- _What to work on_
Find the word "will" in the records below. List each line containing it.

Start of Supplied information

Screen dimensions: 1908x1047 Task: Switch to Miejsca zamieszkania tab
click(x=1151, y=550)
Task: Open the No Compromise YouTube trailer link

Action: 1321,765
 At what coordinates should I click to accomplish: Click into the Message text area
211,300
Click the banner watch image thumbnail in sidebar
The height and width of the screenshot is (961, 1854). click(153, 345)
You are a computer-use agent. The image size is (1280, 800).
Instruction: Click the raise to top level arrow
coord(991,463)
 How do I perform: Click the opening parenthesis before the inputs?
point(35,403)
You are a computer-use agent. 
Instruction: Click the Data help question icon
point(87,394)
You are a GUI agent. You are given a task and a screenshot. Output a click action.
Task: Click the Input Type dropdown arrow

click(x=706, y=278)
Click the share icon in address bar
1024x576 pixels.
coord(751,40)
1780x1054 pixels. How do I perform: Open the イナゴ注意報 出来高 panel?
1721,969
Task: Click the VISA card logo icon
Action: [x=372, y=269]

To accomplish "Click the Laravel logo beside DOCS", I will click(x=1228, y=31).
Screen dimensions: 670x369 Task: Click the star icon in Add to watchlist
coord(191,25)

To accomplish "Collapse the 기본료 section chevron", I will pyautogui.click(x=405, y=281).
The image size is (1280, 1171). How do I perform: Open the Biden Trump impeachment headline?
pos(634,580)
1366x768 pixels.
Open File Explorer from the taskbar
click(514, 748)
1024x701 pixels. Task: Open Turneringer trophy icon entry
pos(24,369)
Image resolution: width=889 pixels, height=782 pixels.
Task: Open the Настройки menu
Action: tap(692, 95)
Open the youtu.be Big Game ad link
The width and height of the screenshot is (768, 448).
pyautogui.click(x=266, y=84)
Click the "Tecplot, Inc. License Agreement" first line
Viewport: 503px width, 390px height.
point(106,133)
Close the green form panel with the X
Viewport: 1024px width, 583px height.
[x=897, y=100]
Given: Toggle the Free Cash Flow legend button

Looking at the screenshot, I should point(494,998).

End of Supplied information

- _Problem solution_
To accomplish "Click the Laravel logo beside DOCS", I will click(x=1228, y=31).
To accomplish "Collapse the 기본료 section chevron", I will pyautogui.click(x=405, y=281).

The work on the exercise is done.